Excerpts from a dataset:
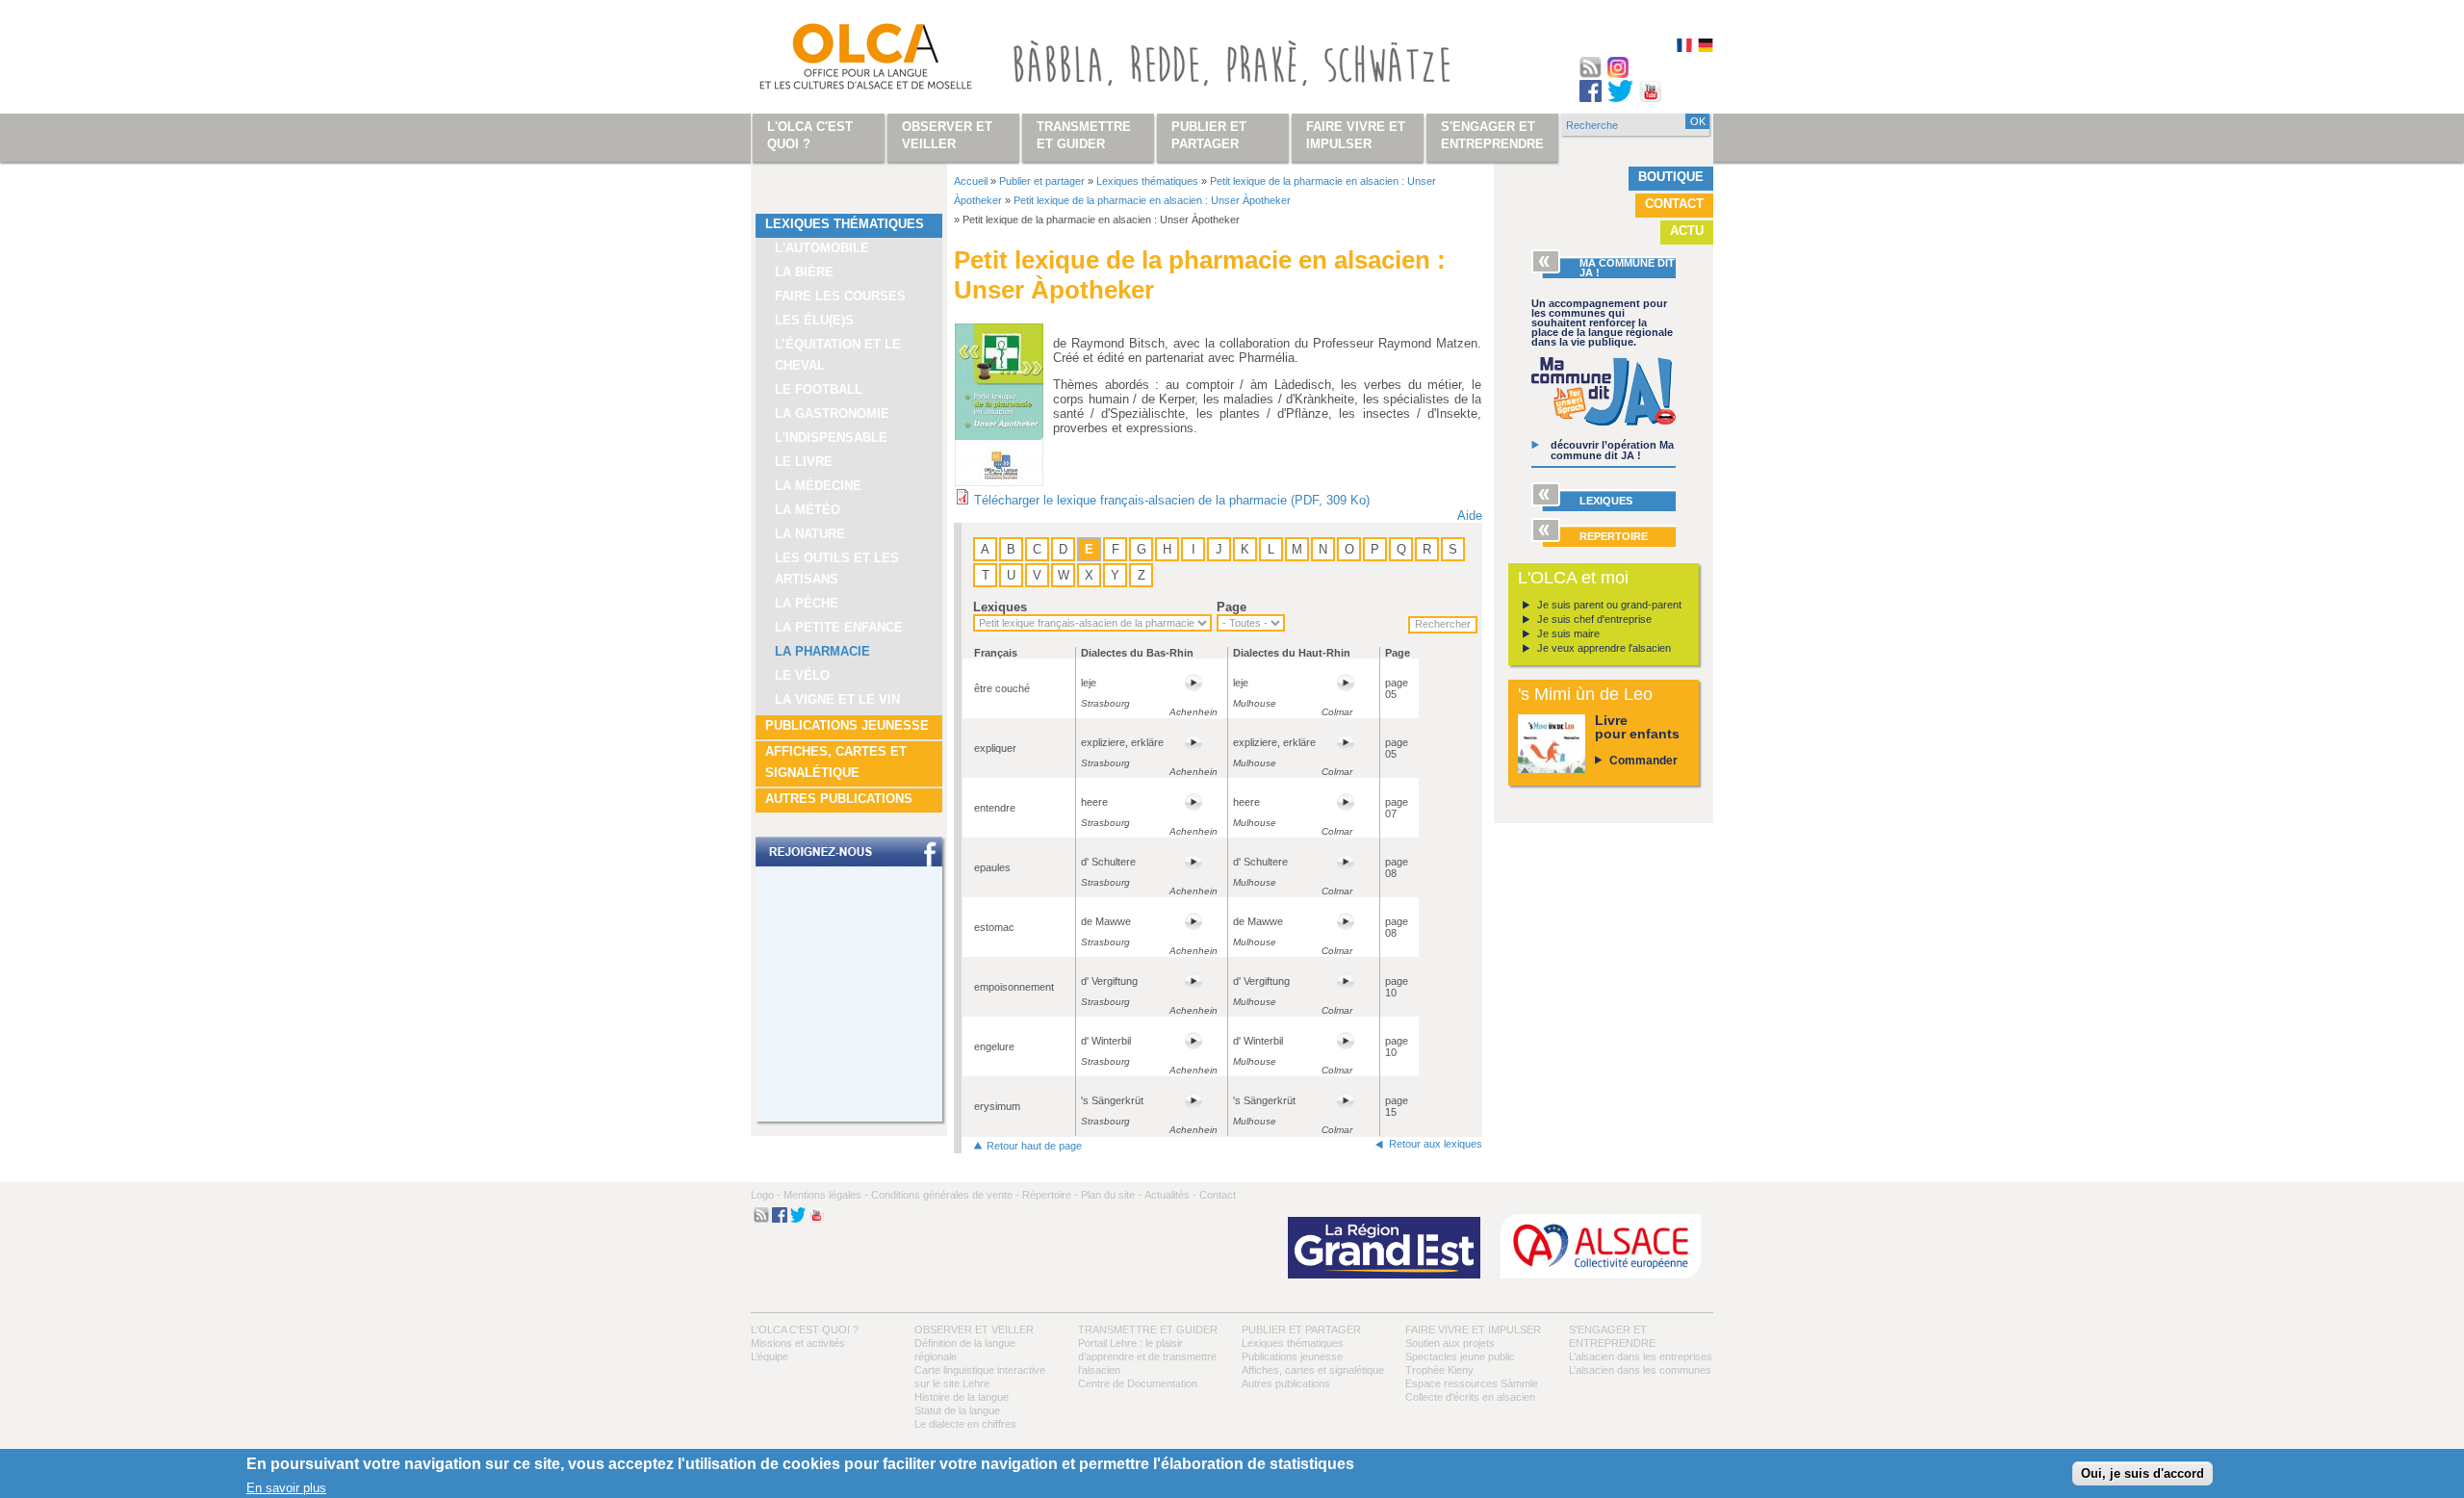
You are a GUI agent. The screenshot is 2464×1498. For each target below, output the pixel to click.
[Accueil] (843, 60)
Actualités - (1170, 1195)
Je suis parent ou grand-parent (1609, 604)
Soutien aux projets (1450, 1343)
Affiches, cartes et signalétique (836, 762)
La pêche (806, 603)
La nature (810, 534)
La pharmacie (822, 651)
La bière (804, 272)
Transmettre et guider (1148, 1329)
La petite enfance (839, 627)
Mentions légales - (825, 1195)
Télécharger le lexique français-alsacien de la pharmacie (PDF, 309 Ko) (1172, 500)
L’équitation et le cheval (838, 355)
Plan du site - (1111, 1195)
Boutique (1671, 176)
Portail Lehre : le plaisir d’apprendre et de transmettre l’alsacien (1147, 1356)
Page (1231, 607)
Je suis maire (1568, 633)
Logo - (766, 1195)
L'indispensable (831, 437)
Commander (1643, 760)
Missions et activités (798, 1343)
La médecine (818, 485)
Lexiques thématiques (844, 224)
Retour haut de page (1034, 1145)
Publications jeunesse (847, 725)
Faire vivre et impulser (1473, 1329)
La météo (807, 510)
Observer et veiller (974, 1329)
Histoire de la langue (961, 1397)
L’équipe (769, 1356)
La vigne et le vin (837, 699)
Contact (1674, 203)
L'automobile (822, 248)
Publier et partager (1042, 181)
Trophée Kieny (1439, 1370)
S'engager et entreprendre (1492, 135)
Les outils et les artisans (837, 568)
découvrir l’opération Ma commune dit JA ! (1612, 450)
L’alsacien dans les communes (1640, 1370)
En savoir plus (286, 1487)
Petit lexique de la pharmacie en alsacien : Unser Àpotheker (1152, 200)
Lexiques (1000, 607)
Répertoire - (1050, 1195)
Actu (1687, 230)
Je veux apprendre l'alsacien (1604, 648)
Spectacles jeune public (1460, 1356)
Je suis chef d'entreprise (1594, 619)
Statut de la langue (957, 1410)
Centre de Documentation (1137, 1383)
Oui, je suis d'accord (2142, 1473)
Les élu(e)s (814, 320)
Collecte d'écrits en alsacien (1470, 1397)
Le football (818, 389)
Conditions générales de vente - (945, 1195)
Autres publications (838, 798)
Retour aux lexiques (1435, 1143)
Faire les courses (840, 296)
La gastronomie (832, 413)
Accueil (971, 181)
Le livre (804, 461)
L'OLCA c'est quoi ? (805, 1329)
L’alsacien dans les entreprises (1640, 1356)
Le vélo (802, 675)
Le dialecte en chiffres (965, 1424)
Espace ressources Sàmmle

Description of the task — Each line of the data that holds "alsacien" should be reported.

Solution for this task —
Télécharger le lexique français-alsacien de la pharmacie (PDF, 309 Ko) (1172, 500)
Portail Lehre : le plaisir d’apprendre et de transmettre l’alsacien (1147, 1356)
L’alsacien dans les communes (1640, 1370)
Petit lexique de la pharmacie en alsacien : Unser Àpotheker (1152, 200)
Je veux apprendre l'alsacien (1604, 648)
Collecte d'écrits en alsacien (1470, 1397)
L’alsacien dans les entreprises (1640, 1356)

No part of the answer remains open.